Whether it’s New York, Paris, Moscow, London, or a tribal village in Taiwan, Cloud Gate runs the same programme. Lin thinks that aesthetics do not necessarily have any links to one’s education and upbringing. ‘Many among our audiences are peasants and a great number have told me, “Teacher Lin, I didn’t understand a thing, but I was deeply moved from start to finish.” We are a word-oriented nation, but watching a dance is not about reading for content. We’re also a utilitarian nation. We’re the product of exams; we don’t think freely so we’re always anxious about the meaning of what we see on stage and that anxiety kills appreciation. I think art should liberate your thinking and let your imagination soar.’

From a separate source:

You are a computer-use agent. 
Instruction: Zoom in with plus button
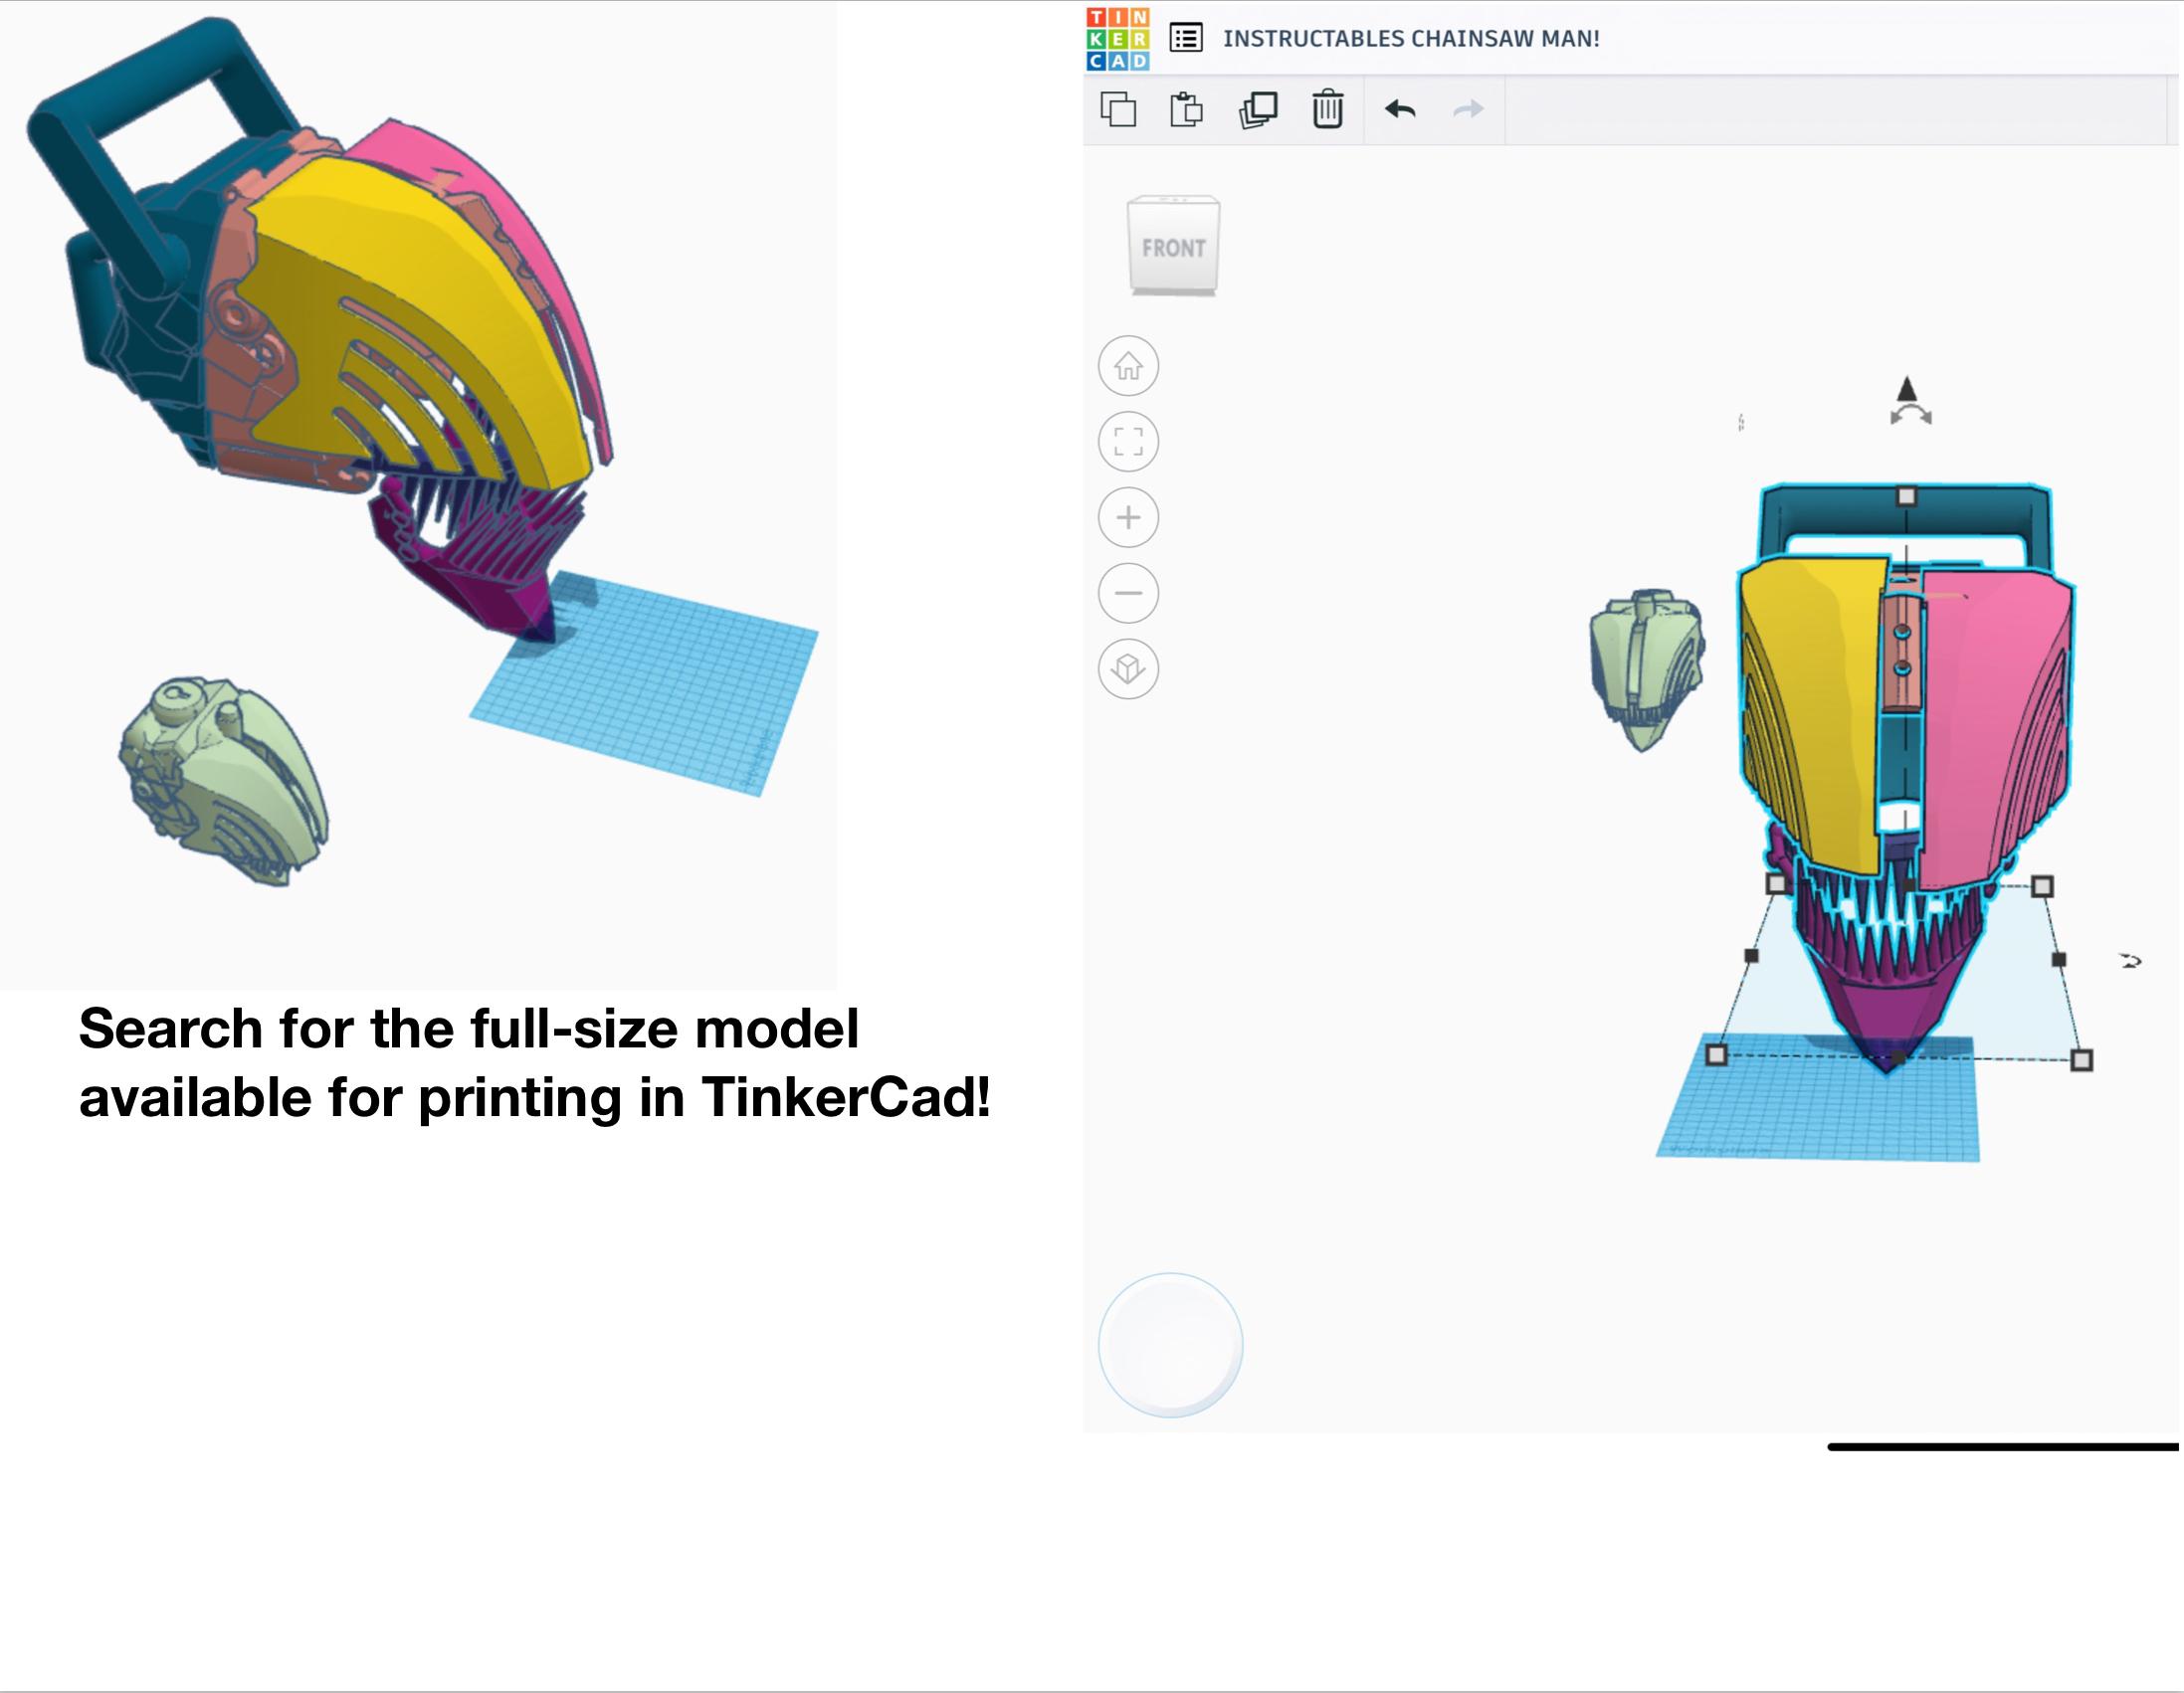click(1128, 517)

Cloud Gate’s free outdoor performances attract thousands and up to tens of thousands of viewers. To quote him, ‘Today when the world is in our neighbourhood and our neighbourhood is worlds away, when people no longer interact with people, every time thousands of folks switch off their computers and television sets, and get out of their homes to watch something alive and breathing, it’s amazing.’

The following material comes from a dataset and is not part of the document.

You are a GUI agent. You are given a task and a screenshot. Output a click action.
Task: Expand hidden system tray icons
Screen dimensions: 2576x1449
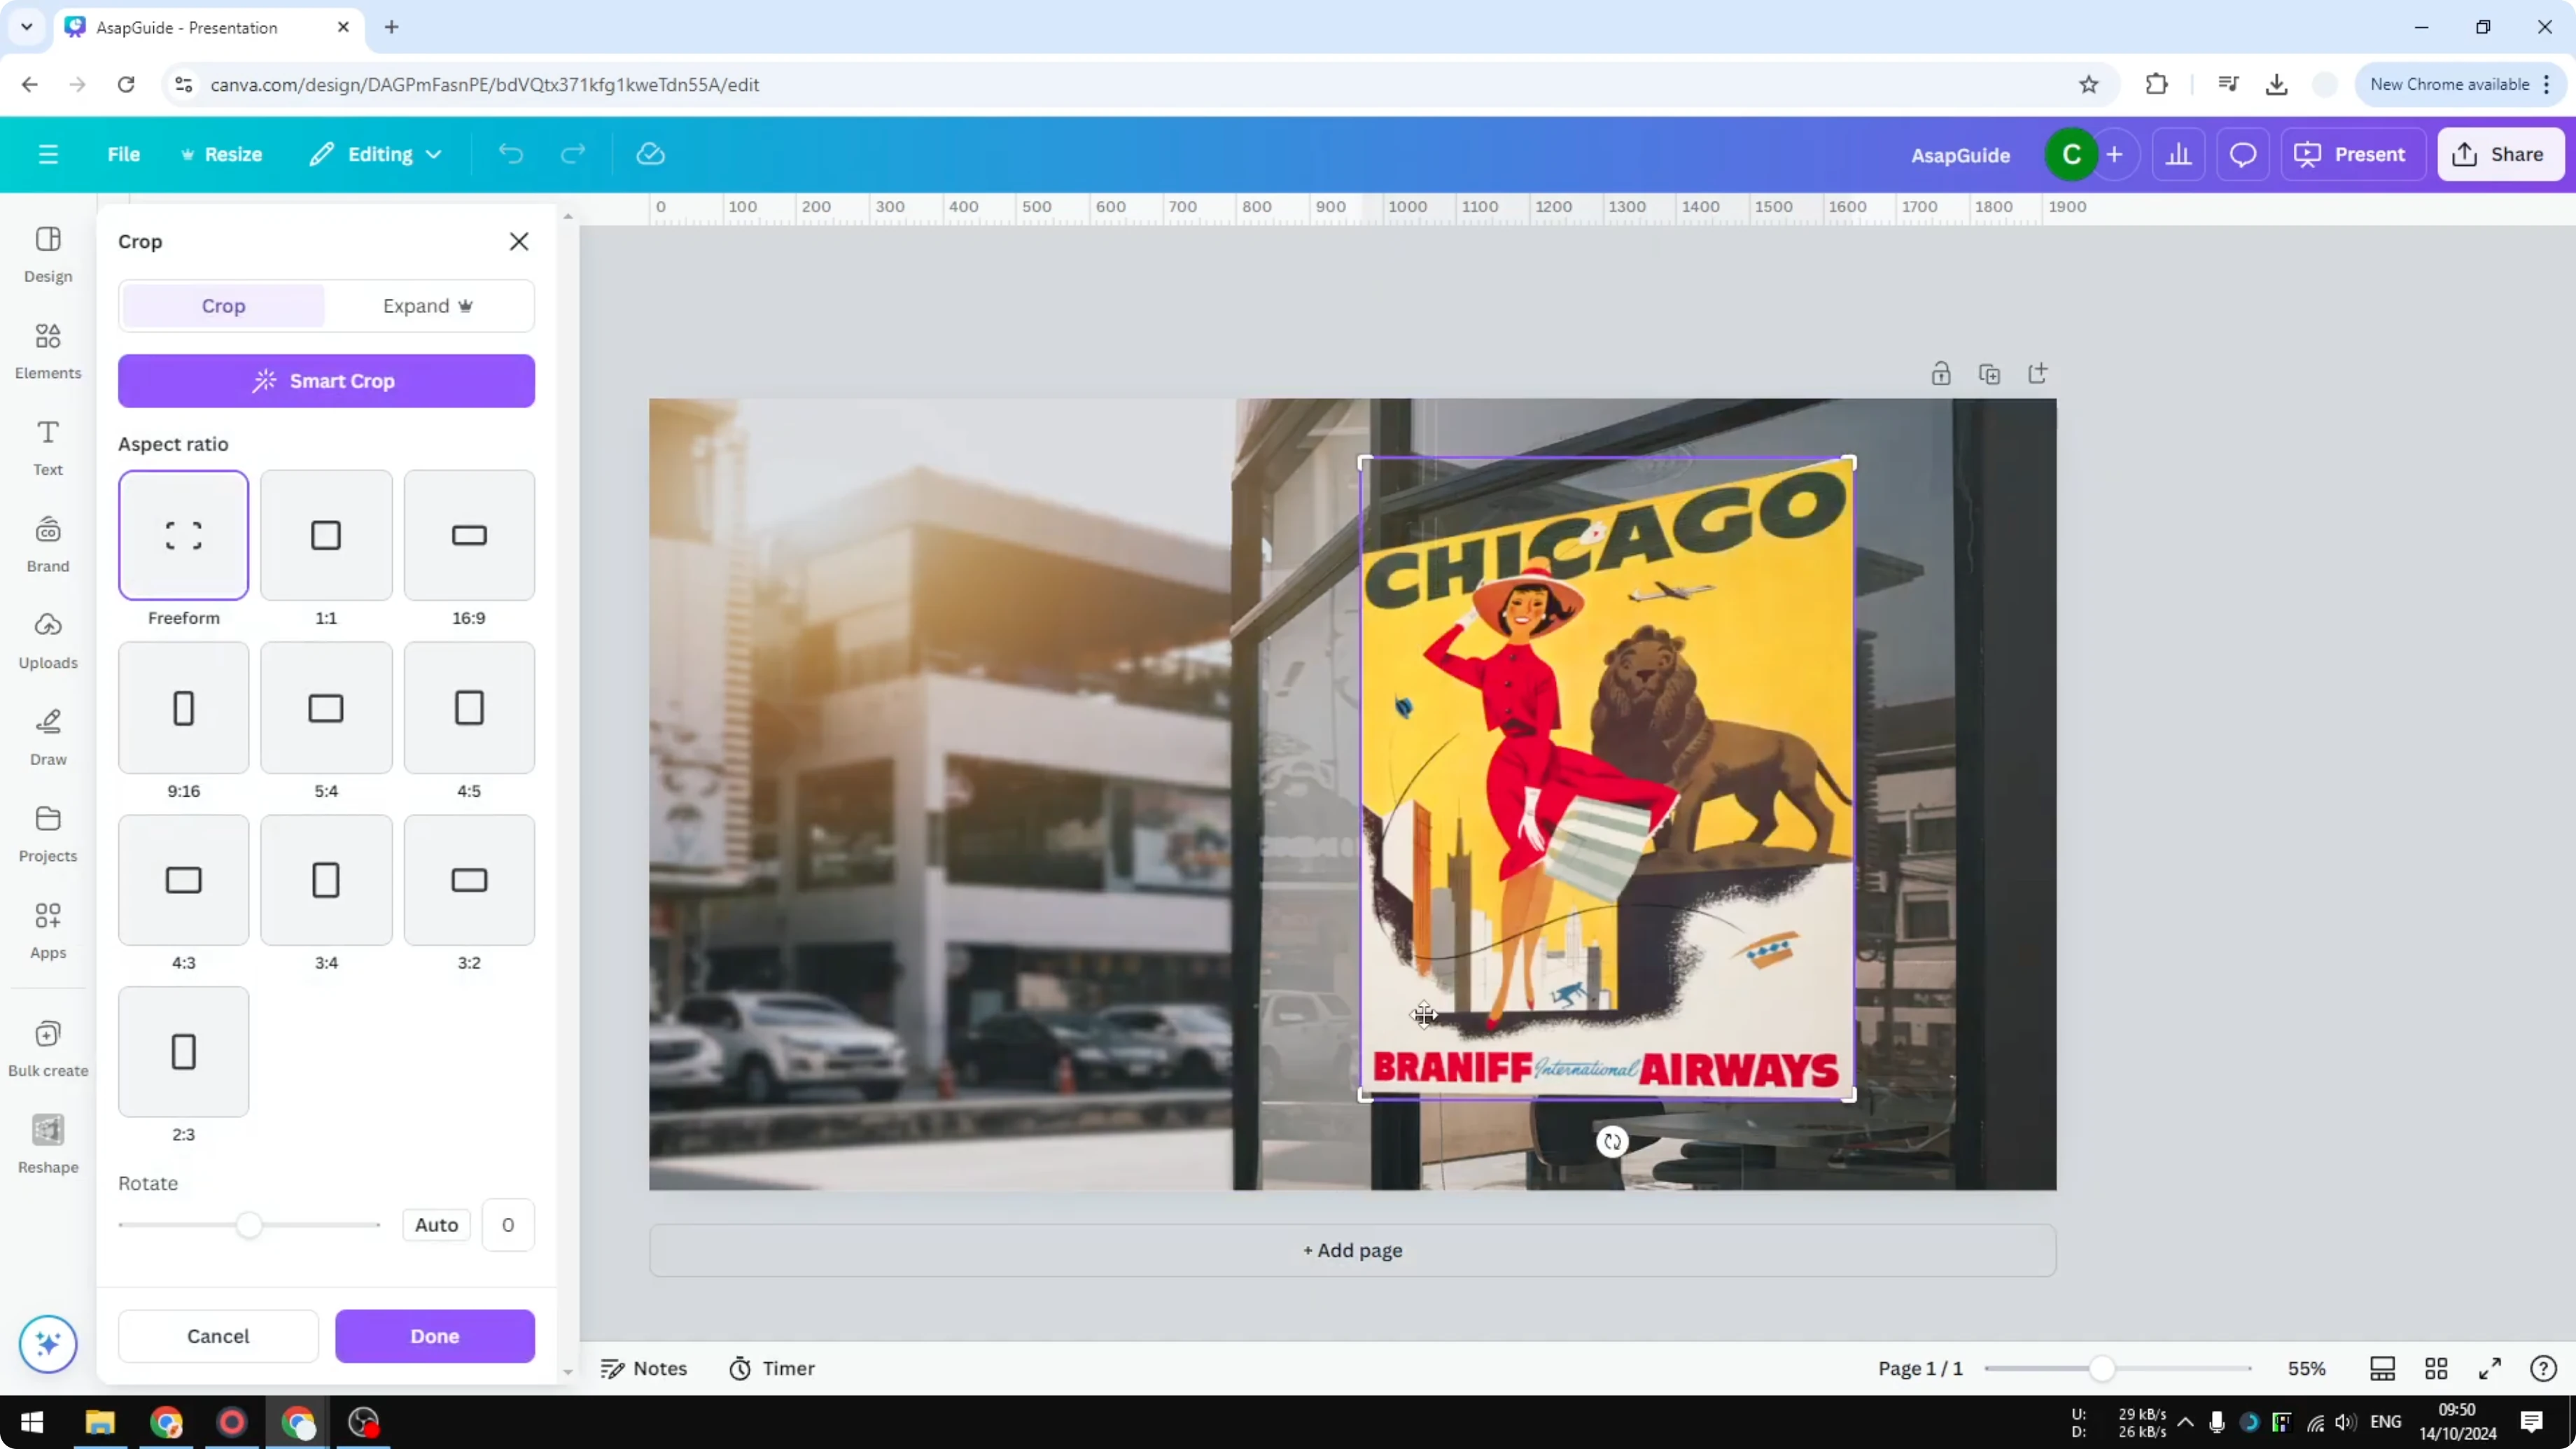point(2186,1422)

Lin and his dancers’ experience with the audience has been a journey of self-reacquaintance. In the talk at CUHK, he reviewed how his brainchild treaded a creative path through Taiwan’s martial law era and beyond its abolishment. The Tale of the White Serpent, Nine Songs, The Dream of the Red Chamber, Songs of the Wanderers, Legacy, Moon Water, and Cursive testified to how Cloud Gate evolved from expression through textual characters, taking inspiration from classics, to a departure from words marked by full body-led expression; from infusing Western dance movements into fundamentals derived from Peking opera, to relinquishing the pursuit of vertical height in Western dance in favour of harmony of the yin and the yang. Lin seeks innovation in all his endeavours. ‘Basically I have no boundaries. Every dance is a new baby and all babies are different.’ His standards for picking dancers are the same, preferring those who love to dance and imbue movement with personality over uniformity of body shapes.

Dreams and Passion


When asked how dreams become reality, he says, ‘Don’t just keep thinking or talking. Venture out, explore the world when you’re young. Dreams don’t come true in your imagination. We think too much. We calculate too much.’ And despite over 30 years of growing daisies in cement, he makes light of the challenges which have included a fatigue-induced breakdown in 1977, a debt-induced hiatus in 1988, and losing a rehearsal studio to fire in 2008. ‘The synonym of youth is courage,’ he quipped. Now in his 60s, this same passion fuels his efforts at bringing dance to the people, sharing his experiences with the young so they will concern themselves with society and the world. 


Persistence amid Changes


‘In an age when change is the only convention, storms leave Taiwan for New York, the iPad becomes the last nail in the coffin of the electronic industry; there are calls to levy a “Buffett tax” on millionaires in Europe and the US. The times, the world and our standards are changing. We can count on nothing. Does anything stay the same?’ Lin then went on to reaffirm us, yes, and that includes love for people, love for the land, the pursuit of beauty. There are still people needing help, and so much injustice and unfairness in the world — things that can do with a hand from the young. ‘Between cradle and grave, what do you want to achieve? Can you still dream?’ Lin has shown us with his life the meaning of persistence and on the afternoon of 4 October 2011, he showed the students of CUHK how to take on the impossible.